Assassination
There are some Chavistas who refuse to take the assassination thesis seriously. One that has been promoted by Chávez himself on his expensive world tours, which he pays for with funds belonging to all Venezuelans. One of these skeptics suspects this is merely another invention by Eva Golinger, a Venezuelan-American lawyer who lives in New York and who was one of the managers of the lobby undertaken by Miraflores Palace in 2003, in hopes of securing a meeting between Bush and the Venezuelan President. When the effort to help the leader of el proceso visit the White House failed, the idea of the assassination attempt emerged. This is what my Chavista friend says, referring to the anecdote from Aesop's Fables, which you probably know: the fox who can't reach the grapes and who ends up assuming they weren't ripe.
Whether this is true or not, the story behind Eva Golinger is truly priceless.
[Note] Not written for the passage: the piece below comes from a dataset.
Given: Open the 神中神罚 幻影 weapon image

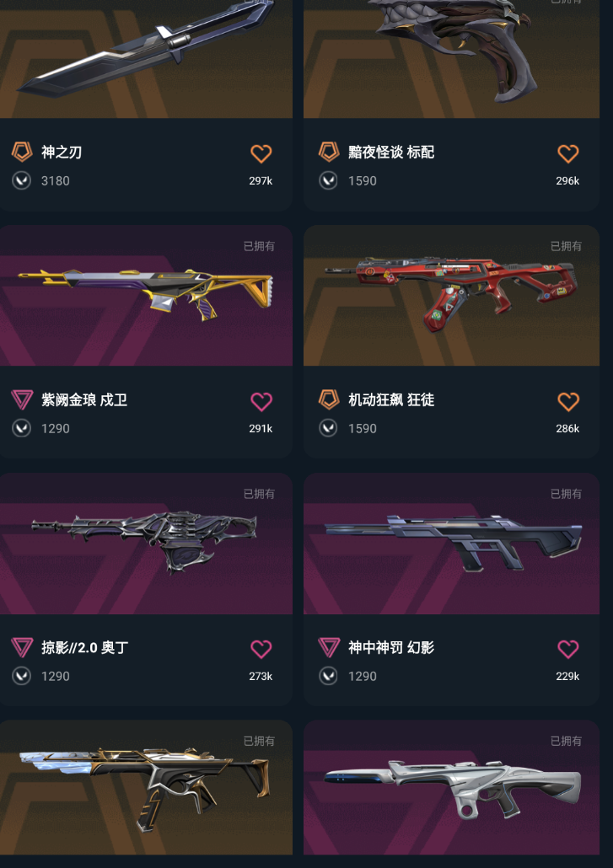Looking at the screenshot, I should click(451, 544).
She's the person in charge of revolutionary matters in the bowels of the imperialist monster. There are some who affirm that she organizes the Bolivarian crowds in front of the UN headquarters, when President Chávez attends meetings there, each time a bit fatter, for conferences which he himself has labelled "useless" and which "only serve the purpose of talking about hunger."
It was precisely Eva Golinger, in collaboration with the journalist Jeremy Bigwood, who discovered that the State Department was "financing" (through the National Endowment for Democracy) the electoral organization Súmate, for which its director, María Corina Machado, automatically became stigmatized as a traitor to Venezuela.
According to one journalist, who claims to know her adventures and actions, Golinger works for the Venezuela Information Office (VIO) in the U.S. who, alongside the Center for Economic Policy and Research (CEPR) in Washington D.C., manage the VIO center which promotes the propaganda of el proceso. That's where the thesis of a possible assassination of the President was born. Let us call it the perfect excuse for recycling the chain of justifications as to why Hugo Chávez hasn't managed to reduce poverty but has instead multiplied it.
If before it was the April coup, and later the oil workers' strike and then that waste of time known as the recall referendum, now it is Bush's whim to eliminate the leader that serves to deny the hope Venezuelans have for an efficient and productive government.
It is obvious that Chávez and his acolytes—some for opportunistic reasons and others due to idiocy—will continue to ride this myth, harvesting pity and inflaming the passions of those in other countries who await a messiah. The theme would make an interesting movie, which someone should consider producing. For now, we can resign ourselves to reading Eva Golinger, who has just baptized El Código Chávez at the International Book Fair in Cuba. A book that will help perpetuate the legend of the good President who was not allowed to govern.